Webapps on App Engine part 2: Request & Response handling

This is part of a series on writing a webapp framework for App Engine Python. For details, see the introductory post here.

This post is mostly background on request and response encoding/decoding. If you're already fairly familiar with how this works in CGI and in higher level frameworks, you may want to skip this and wait for the next posting, on request handlers.

If you've ever written a CGI script, you'll be well aware of how much of a pain interpreting and decoding CGI environment variables and headers can be - so much so that the first action of many is to find or write a library to handle it for you! And if you've ever coded in a CGI-inspired language such as PHP, you're probably familiar with how much of a pain managing the combination of response headers and output content can likewise be.

As a result of this, one of the most basic tools a framework offers is some form of abstraction for request and response data. Typically, this takes care of collecting and parsing HTTP headers, parsing the query string (if any), decoding POSTed form data, and so forth. Better frameworks also take care of common header-related tasks, like interpreting cookies and headers that should affect the nature of the response.

Very nearly every framework defines its own request and response abstraction. Django and Werkzeug both define their own, for example, while the authors of the Paste framework recognized this trend towards repetition, and created WebOb, a standalone library that incorporates just the request and response objects from the Paste framework.

Due to the constraints, different frameworks' takes on request and response objects tend to be very similar - there's often not much to choose between them. For the same reason, it's also the case that writing our own request handling would be tedious, and not particularly enlightening.

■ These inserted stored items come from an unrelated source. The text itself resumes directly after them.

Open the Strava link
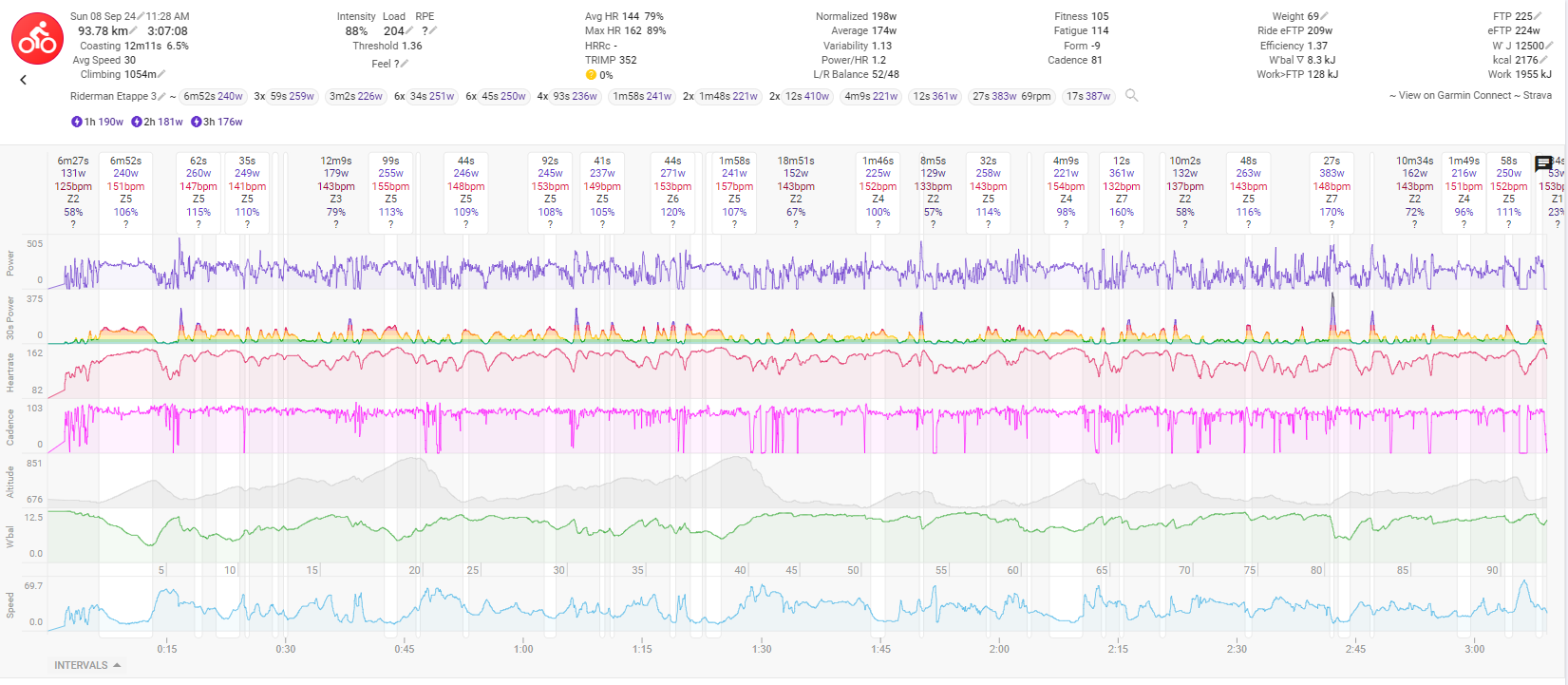Viewport: 1568px width, 685px height. (x=1537, y=95)

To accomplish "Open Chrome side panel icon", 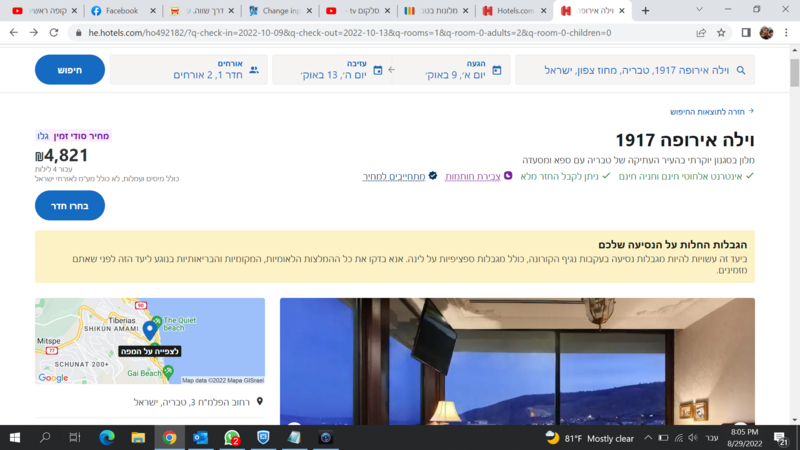I will tap(746, 33).
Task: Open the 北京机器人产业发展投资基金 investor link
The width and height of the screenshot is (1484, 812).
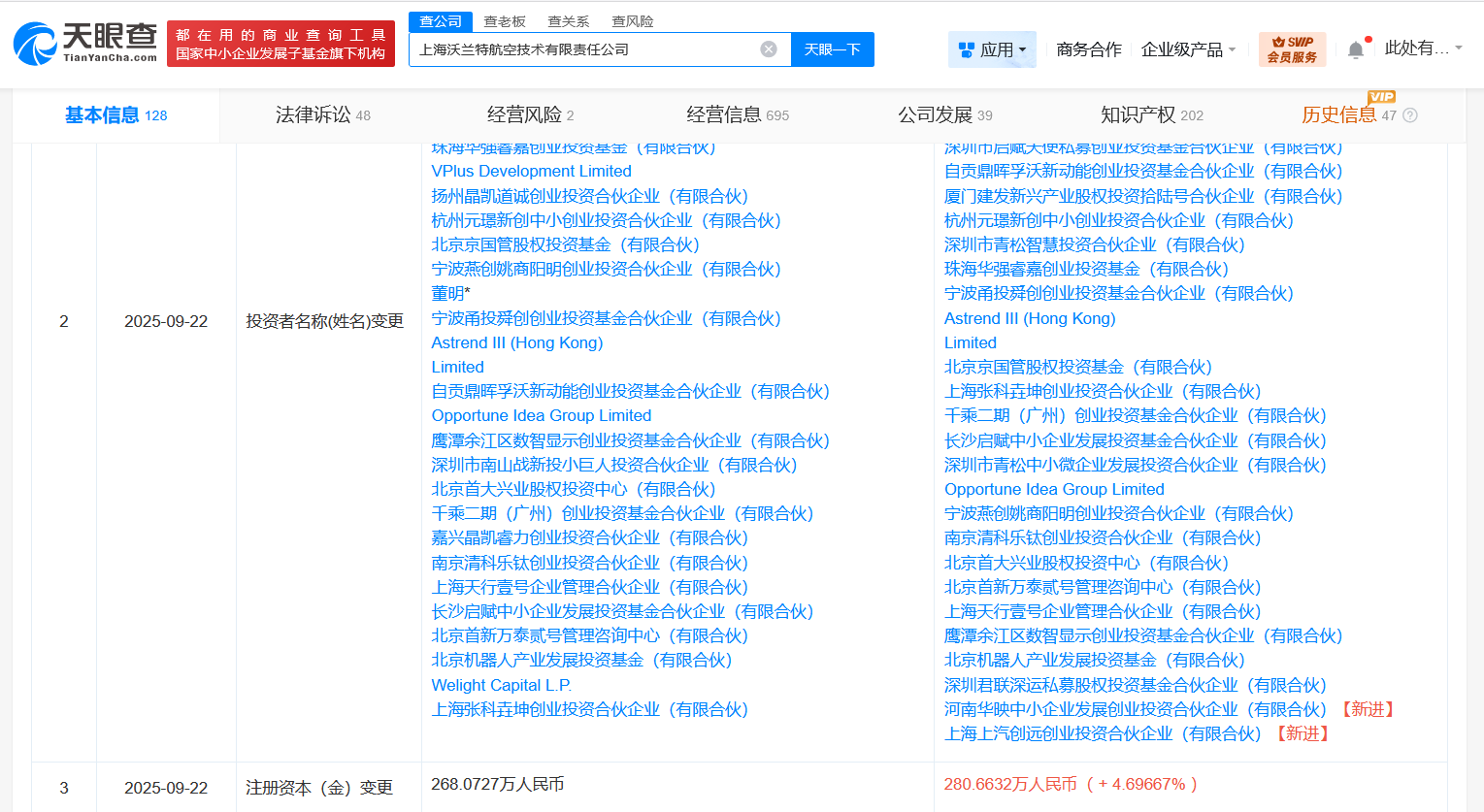Action: pyautogui.click(x=581, y=660)
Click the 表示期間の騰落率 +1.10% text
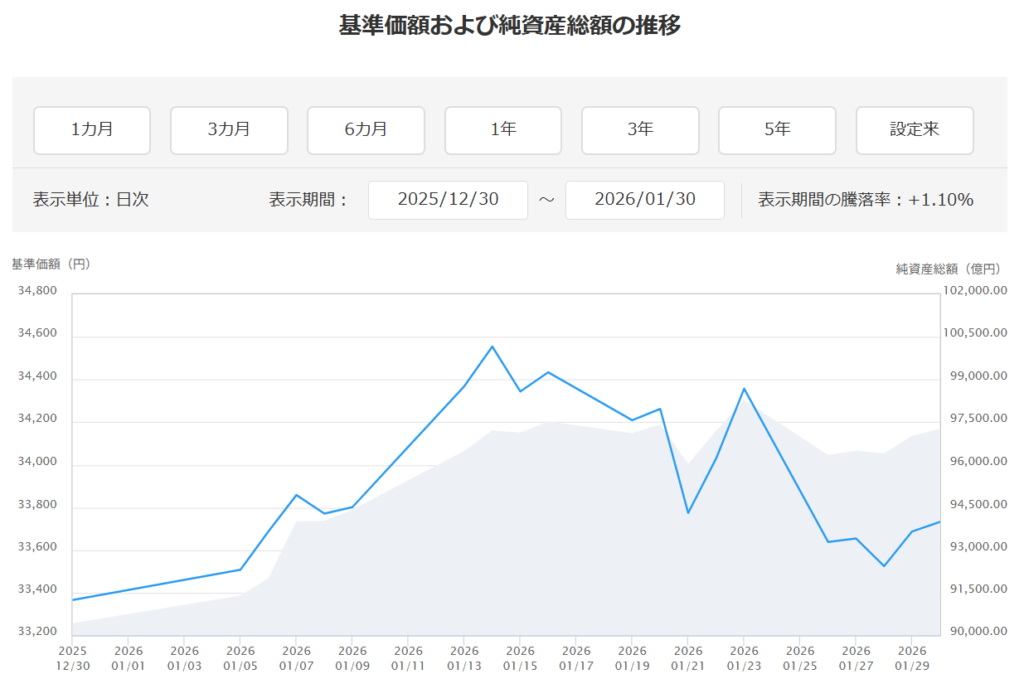This screenshot has height=674, width=1024. pyautogui.click(x=865, y=200)
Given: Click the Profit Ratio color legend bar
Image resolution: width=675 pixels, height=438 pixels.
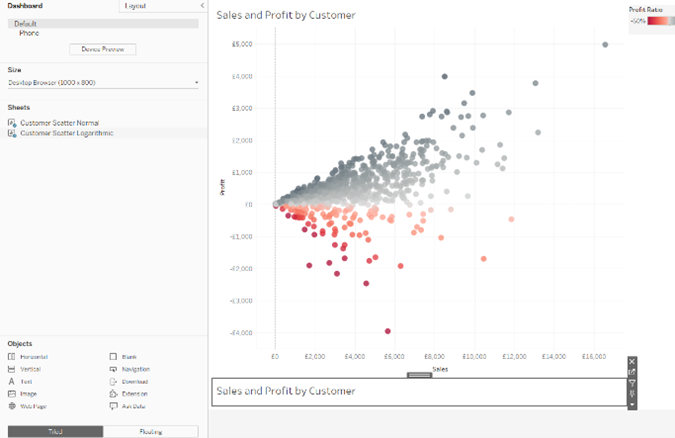Looking at the screenshot, I should pos(650,19).
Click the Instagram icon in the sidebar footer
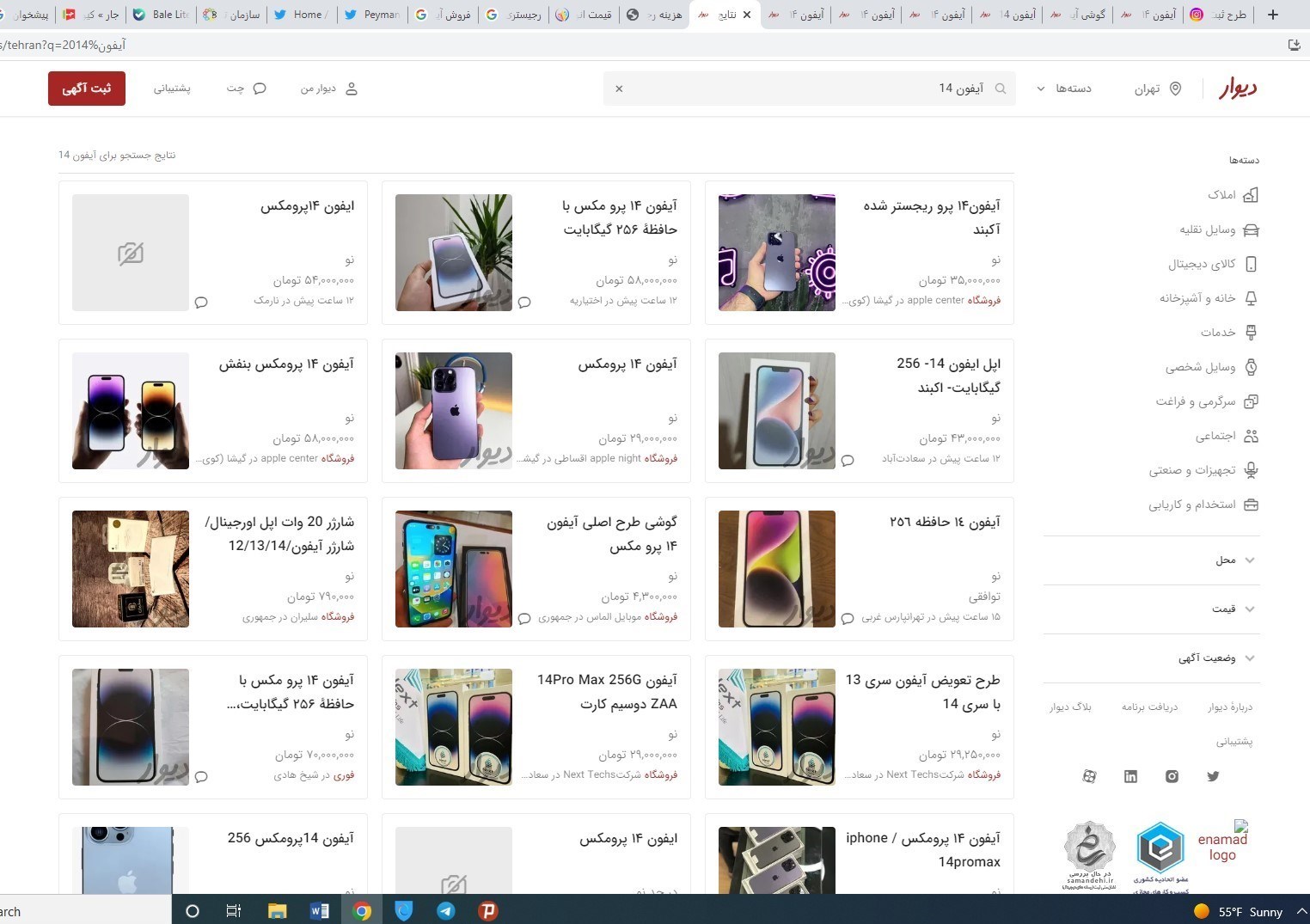 pyautogui.click(x=1172, y=776)
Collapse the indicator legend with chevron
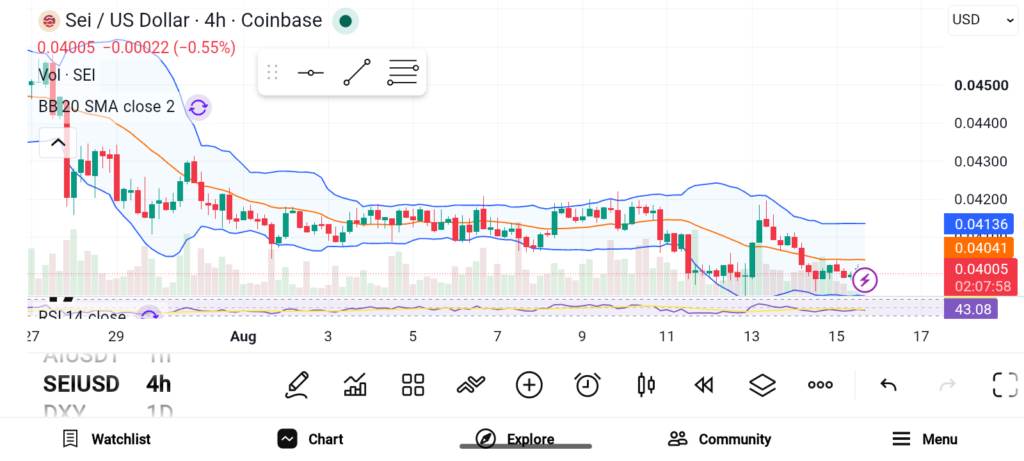Image resolution: width=1024 pixels, height=461 pixels. [x=58, y=143]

With that in mind, we'll go ahead and use the WebOb library, for these reasons:

  • It fulfills all our requirements admirably
  • It's available as a separate library
  • It's already bundled with the App Engine SDK!
  • It has several advanced features we can make use of to improve our framework overall

Without further ado, let's take a look at the basic workings of WebOb. Unsurprisingly, there are two major classes we need to concern ourselves with: Request, and Response. Let's examine them in order.

The Request object is fairly straightforward: To construct one, you must pass in a WSGI environment dictionary. The resulting Request object then exposes everything you would generally expect to have available: Information about the URL and the request method, headers, query and form data, and so forth. It also provides access to the raw body of the request (if any), and interprets cookies for you. Finally, it breaks common headers out into their own properties, including the 'accept' headers and those dealing with conditional requests and caching.

The response object is a little more surprising. In addition to all the usual functionality, such as allowing you to set headers and fill out the response body, the Response object is itself a fully-formed WSGI application. Apart from providing an easy way to actually send the response back to the client, this also provides additional functionality: The Webob response object automatically takes care of handling HTTP conditional requests for you - instantly providing your app with a bunch of features that many interactive apps don't support without much manual involvement, or at all.

Let's see a practical example of how to use the WebOb Request and Response objects in a WSGI application:

def application(environ, start_response):
  request = webob.Request(environ)
  response = webob.Response(request=request, conditional_response=True)
  response.content_type = 'text/plain'
  out = response.body_file
  out.write("Hello, %s!" % (request.GET.get('name', 'world'),))
  return response(environ, start_response)

As you can see, this is starting to look a little saner, and more like what you're used to if you regularly use frameworks. There's still a bit of boilerplate here, but we'll be taking care of that when we discuss request and response handlers in the next post.

One final feature of the WebOb library that we'll be making use of is its set of status code exceptions. This comprises a comprehensive set of classes for all the HTTP response codes. These classes are WSGI applications, so they can be used as a WSGI application, and they are also valid Python exception classes, so they can be thrown. This is particularly useful because it allows you to 'throw' an error status code in an intuitive fashion - for example:

  def some_handler(request):
    if not request.is_authorized:
      raise exc.HTTPForbidden()
    # Otherwise, do stuff...

You're not limited to using 400 and 500 status codes in this fashion. Somewhat less intuitive, but often useful, is the ability to throw a redirect:

  def some_handler(request):
    if not request.logged_in:
      raise exc.HTTPFound(location='/login')
    # Otherwise, user is logged in...

We'll be making use of these when we start to deal with request handling, in the next post.

Update: Added a few paragraphs about WebOb's status code exceptions.